◆ **The task**
Type out the full set of entries again, unchanged.

◆ **Given information**
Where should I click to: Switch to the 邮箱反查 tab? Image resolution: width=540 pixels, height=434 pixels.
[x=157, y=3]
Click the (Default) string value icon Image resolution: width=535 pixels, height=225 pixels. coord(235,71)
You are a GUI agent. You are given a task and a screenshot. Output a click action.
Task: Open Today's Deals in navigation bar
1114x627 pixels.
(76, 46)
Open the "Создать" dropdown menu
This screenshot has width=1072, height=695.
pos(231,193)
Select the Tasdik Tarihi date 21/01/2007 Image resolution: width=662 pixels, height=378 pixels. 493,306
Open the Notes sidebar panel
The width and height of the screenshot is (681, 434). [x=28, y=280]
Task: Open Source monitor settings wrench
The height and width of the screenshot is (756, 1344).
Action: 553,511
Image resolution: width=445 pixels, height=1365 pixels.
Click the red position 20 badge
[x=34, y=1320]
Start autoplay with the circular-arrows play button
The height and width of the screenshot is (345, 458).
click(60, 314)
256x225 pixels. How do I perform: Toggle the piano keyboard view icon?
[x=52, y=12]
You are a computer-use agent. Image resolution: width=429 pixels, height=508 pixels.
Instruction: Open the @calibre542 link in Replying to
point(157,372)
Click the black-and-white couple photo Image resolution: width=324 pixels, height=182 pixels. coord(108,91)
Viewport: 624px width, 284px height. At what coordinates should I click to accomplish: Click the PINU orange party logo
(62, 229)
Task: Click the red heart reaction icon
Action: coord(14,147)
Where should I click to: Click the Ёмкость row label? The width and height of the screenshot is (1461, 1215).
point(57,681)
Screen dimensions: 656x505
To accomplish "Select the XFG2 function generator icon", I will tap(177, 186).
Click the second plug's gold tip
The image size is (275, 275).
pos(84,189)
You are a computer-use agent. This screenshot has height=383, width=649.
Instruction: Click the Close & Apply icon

◆ **Response**
Where should I click to: Switch to the 邮箱反查 tab? Image resolution: width=540 pixels, height=434 pixels.
[x=157, y=3]
Click the (Default) string value icon Image resolution: width=535 pixels, height=225 pixels. coord(235,71)
You are a GUI agent. You are given a task and a screenshot. Output a click action.
Task: Open Today's Deals in navigation bar
1114x627 pixels.
(76, 46)
Open the "Создать" dropdown menu
This screenshot has width=1072, height=695.
pos(231,193)
Select the Tasdik Tarihi date 21/01/2007 Image resolution: width=662 pixels, height=378 pixels. 493,306
Open the Notes sidebar panel
The width and height of the screenshot is (681, 434). [x=28, y=280]
Task: Open Source monitor settings wrench
The height and width of the screenshot is (756, 1344).
Action: 553,511
Image resolution: width=445 pixels, height=1365 pixels.
Click the red position 20 badge
[x=34, y=1320]
Start autoplay with the circular-arrows play button
The height and width of the screenshot is (345, 458).
click(60, 314)
256x225 pixels. How do I perform: Toggle the piano keyboard view icon?
[x=52, y=12]
You are a computer-use agent. Image resolution: width=429 pixels, height=508 pixels.
Instruction: Open the @calibre542 link in Replying to
point(157,372)
Click the black-and-white couple photo Image resolution: width=324 pixels, height=182 pixels. coord(108,91)
Viewport: 624px width, 284px height. At what coordinates should I click to accomplish: Click the PINU orange party logo
(62, 229)
Task: Click the red heart reaction icon
Action: coord(14,147)
Where should I click to: Click the Ёмкость row label? The width and height of the screenshot is (1461, 1215).
point(57,681)
Screen dimensions: 656x505
To accomplish "Select the XFG2 function generator icon", I will tap(177, 186).
Click the second plug's gold tip
The image size is (275, 275).
pos(84,189)
You are a computer-use agent. This screenshot has height=383, width=649.
Instruction: Click the Close & Apply icon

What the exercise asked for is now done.